(What is being asked): Only the lines running from the line with "Task: Click the Covenant-72B description line" to the end of the records below belong in the answer, each copied exactly.

*** Opening Excerpted records ***

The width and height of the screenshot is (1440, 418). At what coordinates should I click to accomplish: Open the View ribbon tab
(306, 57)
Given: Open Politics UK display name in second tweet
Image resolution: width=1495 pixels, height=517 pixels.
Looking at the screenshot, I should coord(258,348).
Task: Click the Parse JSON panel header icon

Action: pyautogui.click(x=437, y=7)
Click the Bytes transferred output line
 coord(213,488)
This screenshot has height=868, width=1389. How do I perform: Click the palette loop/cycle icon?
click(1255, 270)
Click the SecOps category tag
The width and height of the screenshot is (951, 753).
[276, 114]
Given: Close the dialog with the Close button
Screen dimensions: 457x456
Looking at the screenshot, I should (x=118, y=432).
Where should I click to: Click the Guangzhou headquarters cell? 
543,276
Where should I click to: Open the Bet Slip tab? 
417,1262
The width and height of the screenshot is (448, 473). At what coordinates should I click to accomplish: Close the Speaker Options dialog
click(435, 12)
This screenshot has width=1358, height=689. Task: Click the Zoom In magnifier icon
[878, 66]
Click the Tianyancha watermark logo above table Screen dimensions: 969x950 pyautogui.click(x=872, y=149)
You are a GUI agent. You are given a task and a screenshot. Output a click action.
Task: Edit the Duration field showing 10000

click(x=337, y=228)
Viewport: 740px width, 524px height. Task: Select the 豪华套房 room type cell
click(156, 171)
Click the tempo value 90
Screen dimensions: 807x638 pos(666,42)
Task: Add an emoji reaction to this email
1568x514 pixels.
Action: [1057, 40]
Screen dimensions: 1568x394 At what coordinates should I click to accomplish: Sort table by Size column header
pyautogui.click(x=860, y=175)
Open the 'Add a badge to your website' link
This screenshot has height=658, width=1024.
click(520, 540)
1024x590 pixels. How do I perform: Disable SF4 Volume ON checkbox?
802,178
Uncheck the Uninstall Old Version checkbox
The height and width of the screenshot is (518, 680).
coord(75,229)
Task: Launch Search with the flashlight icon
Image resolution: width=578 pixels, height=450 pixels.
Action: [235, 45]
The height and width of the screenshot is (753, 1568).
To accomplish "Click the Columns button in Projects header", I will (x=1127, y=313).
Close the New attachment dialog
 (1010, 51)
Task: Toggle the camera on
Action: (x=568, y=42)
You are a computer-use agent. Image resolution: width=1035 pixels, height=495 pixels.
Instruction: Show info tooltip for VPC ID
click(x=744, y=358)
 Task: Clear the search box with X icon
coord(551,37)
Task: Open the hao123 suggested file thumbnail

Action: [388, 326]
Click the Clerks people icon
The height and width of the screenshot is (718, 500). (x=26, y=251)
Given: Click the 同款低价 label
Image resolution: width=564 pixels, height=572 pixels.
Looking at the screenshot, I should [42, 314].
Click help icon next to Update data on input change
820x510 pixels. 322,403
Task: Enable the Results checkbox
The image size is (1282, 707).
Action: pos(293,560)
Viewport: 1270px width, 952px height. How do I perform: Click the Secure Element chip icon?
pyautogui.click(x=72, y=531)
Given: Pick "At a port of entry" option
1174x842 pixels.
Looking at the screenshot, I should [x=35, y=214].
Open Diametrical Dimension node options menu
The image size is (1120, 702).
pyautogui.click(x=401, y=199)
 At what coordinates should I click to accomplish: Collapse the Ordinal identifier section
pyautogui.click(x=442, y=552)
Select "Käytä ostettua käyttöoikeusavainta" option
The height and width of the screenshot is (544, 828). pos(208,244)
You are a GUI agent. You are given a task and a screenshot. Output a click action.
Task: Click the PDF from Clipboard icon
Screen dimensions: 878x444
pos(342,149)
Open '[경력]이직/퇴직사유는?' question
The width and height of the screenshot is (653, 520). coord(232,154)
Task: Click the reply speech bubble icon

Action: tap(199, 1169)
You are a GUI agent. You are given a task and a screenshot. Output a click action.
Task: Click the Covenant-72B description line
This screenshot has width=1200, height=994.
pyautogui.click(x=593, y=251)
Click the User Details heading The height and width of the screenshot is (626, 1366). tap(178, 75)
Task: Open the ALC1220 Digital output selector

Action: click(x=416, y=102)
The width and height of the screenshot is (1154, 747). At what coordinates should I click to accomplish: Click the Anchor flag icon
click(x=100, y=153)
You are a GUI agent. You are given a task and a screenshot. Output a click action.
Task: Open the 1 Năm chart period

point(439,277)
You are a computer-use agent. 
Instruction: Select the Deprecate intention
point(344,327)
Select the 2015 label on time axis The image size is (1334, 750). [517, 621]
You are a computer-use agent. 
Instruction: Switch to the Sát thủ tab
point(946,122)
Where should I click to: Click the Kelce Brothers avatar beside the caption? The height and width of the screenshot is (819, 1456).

*** Closing Excerpted records ***

(Answer to the exercise):
Task: Click the Covenant-72B description line
This screenshot has width=1200, height=994.
pyautogui.click(x=593, y=251)
Click the User Details heading The height and width of the screenshot is (626, 1366). tap(178, 75)
Task: Open the ALC1220 Digital output selector

Action: click(x=416, y=102)
The width and height of the screenshot is (1154, 747). At what coordinates should I click to accomplish: Click the Anchor flag icon
click(x=100, y=153)
You are a GUI agent. You are given a task and a screenshot. Output a click action.
Task: Open the 1 Năm chart period

point(439,277)
You are a computer-use agent. 
Instruction: Select the Deprecate intention
point(344,327)
Select the 2015 label on time axis The image size is (1334, 750). [517, 621]
You are a computer-use agent. 
Instruction: Switch to the Sát thủ tab
point(946,122)
Where should I click to: Click the Kelce Brothers avatar beside the caption? The height and width of the screenshot is (819, 1456).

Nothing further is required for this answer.